Date: mercredi 16 septembre 2026 à 20h00.
Lieu: Maison de Quartier Sous-gare, Av. Dapples 50.
Pour le centième anniversaire de la naissance d’Ivan Illich (1926-2002) n’est-ce point l’occasion de présenter sa vie et son œuvre? Prêtre catholique, historien et philosophe, animateur d’un centre de réflexion sur la société, basé à Cuernavaca (le CIDOC), Ivan Illich s’est fait connaître par la publication d’ouvrages percutants qui de suite ont conquis un large public: Une Société sans école (1971), Énergie et équité (1973), La Convivialité (1973), Némésis médicale (1975), … La radicalité de ses propos répondait à la gravité de la situation qui voyait les « institutions » se retourner contre leurs principes fondateurs, les « professions mutilantes » imposer leur « monopole radical », la nature se dégrader et les formes d’aliénation se multiplier… En 1976, il ferme le CIDOC, devient un professeur itinérant, cesse d’intervenir auprès des « puissants » et se consacre à de nouveaux thèmes qu’il explore et développe dans Le Genre vernaculaire (1983), Du lisible au visible.
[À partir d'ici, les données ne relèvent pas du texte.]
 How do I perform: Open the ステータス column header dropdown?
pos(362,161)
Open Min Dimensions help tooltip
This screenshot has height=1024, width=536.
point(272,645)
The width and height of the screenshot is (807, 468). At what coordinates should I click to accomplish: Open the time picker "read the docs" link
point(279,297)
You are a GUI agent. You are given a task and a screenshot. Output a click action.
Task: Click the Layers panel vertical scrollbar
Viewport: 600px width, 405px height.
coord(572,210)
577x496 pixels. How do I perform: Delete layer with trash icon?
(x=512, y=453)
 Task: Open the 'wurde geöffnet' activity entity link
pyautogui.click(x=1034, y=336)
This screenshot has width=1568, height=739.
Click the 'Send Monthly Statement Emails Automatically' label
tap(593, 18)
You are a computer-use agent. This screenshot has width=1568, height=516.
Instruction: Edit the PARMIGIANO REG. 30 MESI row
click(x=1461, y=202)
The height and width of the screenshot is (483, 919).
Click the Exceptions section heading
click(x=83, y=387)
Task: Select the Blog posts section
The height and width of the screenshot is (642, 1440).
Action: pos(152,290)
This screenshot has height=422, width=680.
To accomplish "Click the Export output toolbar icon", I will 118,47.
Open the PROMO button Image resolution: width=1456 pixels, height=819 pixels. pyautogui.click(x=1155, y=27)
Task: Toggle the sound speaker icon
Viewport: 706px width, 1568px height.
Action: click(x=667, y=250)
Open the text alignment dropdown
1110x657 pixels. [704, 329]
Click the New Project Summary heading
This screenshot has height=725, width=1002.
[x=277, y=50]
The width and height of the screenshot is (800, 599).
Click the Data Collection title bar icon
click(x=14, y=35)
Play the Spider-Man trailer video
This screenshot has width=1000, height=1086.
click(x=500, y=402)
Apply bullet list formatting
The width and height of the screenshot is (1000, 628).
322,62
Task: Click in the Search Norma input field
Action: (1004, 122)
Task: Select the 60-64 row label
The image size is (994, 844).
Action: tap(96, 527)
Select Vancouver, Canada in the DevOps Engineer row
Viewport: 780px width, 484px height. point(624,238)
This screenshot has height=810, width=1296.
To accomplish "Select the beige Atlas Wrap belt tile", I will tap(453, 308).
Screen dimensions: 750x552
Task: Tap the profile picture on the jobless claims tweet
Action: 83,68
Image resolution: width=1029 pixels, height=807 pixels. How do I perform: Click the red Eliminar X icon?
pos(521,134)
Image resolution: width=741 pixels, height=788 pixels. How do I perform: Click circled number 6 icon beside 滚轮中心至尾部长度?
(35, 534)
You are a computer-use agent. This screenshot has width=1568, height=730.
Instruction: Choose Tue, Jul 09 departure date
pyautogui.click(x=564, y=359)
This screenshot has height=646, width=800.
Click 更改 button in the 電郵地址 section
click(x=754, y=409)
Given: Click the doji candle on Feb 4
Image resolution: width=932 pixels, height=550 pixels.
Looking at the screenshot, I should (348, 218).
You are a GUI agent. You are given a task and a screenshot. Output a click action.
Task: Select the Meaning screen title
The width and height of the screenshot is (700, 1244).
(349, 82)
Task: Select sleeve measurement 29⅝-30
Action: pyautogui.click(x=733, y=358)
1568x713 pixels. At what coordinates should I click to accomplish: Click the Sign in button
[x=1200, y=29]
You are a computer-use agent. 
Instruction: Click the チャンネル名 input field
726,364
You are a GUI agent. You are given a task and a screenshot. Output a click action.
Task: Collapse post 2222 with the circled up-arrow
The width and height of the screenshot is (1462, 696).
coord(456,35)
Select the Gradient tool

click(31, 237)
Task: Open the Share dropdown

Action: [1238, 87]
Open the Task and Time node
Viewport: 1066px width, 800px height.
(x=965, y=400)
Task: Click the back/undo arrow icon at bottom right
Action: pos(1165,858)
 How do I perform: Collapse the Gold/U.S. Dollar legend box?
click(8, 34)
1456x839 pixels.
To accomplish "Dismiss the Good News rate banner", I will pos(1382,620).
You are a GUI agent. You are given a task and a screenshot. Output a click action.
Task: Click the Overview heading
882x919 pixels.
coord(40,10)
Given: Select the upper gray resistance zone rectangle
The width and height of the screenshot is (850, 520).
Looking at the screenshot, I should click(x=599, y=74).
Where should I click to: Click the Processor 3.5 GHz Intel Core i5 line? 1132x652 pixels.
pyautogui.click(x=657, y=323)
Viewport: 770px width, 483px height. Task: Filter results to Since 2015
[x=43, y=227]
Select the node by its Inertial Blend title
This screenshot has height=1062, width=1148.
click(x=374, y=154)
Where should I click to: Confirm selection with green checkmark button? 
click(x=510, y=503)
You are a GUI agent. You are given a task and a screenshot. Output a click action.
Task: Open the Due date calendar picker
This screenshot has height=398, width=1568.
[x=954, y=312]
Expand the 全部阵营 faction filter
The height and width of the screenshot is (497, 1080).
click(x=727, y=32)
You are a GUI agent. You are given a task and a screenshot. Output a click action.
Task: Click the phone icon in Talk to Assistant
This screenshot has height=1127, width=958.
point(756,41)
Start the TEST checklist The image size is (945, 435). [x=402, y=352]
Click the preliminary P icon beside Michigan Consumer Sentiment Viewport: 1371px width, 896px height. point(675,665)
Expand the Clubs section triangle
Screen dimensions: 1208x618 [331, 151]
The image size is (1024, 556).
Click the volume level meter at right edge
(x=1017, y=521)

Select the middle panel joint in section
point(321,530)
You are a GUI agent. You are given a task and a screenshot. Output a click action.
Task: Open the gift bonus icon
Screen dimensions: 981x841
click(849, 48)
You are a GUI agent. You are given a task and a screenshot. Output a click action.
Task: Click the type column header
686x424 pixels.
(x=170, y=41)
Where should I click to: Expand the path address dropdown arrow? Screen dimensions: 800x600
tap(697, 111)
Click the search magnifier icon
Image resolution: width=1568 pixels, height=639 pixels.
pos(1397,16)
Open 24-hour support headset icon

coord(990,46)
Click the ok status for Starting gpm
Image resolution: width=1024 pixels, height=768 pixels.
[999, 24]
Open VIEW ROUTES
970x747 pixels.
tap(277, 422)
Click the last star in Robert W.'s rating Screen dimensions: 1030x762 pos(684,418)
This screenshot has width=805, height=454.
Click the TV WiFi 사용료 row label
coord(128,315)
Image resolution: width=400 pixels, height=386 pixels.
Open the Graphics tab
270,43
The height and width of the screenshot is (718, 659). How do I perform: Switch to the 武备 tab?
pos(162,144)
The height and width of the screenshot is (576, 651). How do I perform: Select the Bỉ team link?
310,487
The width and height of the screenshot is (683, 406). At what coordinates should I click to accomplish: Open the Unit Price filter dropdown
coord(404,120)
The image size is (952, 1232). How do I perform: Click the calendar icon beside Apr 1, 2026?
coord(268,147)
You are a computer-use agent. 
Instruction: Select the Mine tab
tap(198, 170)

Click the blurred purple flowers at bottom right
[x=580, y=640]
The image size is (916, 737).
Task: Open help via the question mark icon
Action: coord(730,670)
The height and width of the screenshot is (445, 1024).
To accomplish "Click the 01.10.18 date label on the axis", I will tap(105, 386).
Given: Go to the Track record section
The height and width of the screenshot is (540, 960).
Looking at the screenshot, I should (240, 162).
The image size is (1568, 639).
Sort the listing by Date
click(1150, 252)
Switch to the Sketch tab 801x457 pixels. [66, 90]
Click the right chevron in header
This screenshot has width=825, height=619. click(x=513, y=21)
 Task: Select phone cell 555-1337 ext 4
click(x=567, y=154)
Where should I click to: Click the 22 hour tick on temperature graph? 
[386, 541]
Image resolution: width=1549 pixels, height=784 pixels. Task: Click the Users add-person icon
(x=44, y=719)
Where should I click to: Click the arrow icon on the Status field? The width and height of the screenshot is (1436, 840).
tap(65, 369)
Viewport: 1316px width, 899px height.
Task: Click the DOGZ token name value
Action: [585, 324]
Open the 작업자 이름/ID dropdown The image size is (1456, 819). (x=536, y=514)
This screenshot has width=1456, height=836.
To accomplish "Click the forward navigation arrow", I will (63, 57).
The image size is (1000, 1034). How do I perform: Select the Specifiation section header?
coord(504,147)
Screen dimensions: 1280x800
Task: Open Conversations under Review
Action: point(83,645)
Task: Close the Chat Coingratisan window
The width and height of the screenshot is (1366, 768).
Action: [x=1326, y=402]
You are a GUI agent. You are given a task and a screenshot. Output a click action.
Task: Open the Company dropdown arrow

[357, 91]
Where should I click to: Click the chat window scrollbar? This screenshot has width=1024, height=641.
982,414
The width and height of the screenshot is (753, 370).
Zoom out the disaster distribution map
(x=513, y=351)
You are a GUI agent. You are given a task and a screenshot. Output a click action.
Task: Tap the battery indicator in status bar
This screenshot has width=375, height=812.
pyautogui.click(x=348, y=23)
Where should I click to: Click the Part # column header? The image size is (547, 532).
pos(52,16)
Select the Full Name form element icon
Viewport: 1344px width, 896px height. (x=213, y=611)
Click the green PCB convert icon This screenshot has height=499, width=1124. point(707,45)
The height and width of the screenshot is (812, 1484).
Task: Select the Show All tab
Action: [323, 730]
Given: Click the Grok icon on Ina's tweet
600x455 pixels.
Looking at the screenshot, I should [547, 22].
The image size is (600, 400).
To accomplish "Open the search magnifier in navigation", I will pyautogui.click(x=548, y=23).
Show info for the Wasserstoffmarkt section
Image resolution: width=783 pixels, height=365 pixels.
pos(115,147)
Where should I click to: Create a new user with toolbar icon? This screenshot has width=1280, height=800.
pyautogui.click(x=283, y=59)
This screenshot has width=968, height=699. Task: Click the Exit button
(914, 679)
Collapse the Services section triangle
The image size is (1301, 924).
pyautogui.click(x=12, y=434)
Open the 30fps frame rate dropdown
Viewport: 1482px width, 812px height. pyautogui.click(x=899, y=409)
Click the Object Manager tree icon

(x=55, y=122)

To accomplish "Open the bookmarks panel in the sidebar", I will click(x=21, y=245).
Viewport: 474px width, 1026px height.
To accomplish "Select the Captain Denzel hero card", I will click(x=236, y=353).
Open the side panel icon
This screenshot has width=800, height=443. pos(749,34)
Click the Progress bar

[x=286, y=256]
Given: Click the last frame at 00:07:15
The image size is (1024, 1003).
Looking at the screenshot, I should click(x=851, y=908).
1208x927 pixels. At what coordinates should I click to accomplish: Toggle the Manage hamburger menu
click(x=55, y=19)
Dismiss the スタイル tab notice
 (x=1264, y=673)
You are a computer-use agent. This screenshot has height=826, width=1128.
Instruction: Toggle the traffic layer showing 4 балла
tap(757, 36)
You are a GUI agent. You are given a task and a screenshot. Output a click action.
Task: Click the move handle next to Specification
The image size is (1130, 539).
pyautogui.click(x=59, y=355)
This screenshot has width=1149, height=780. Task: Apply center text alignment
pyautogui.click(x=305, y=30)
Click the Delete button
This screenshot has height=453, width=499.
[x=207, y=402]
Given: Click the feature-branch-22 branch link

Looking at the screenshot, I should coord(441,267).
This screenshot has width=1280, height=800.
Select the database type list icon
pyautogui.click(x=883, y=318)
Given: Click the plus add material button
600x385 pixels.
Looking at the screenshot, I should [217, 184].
Sur l’art de la lecture de Hugues de Saint-Victor (1991), La Perte des sens (2005).
Thierry Paquot, éditeur et ami d’Ivan Illich, s’interrogera sur la pertinence de cette radicalité cinquante ans après ses premiers textes et un quart de siècle après sa disparition. Qu’est-ce qui nous « parle » encore dans cette œuvre atypique? En quoi, lire Illich, nous aide à penser le monde numérisé, algorithmé, livré à la démesure, que nous devons, malgré tout, habiter?
Thierry Paquot, philosophe, a publié: Introduction à Ivan Illich (La Découverte, 2012 et 2026), Ivan Illich & la société conviviale (le Passager clandestin, 2020) et Ivan Illich, une vie d’amitiés (L’Atelier, 2026).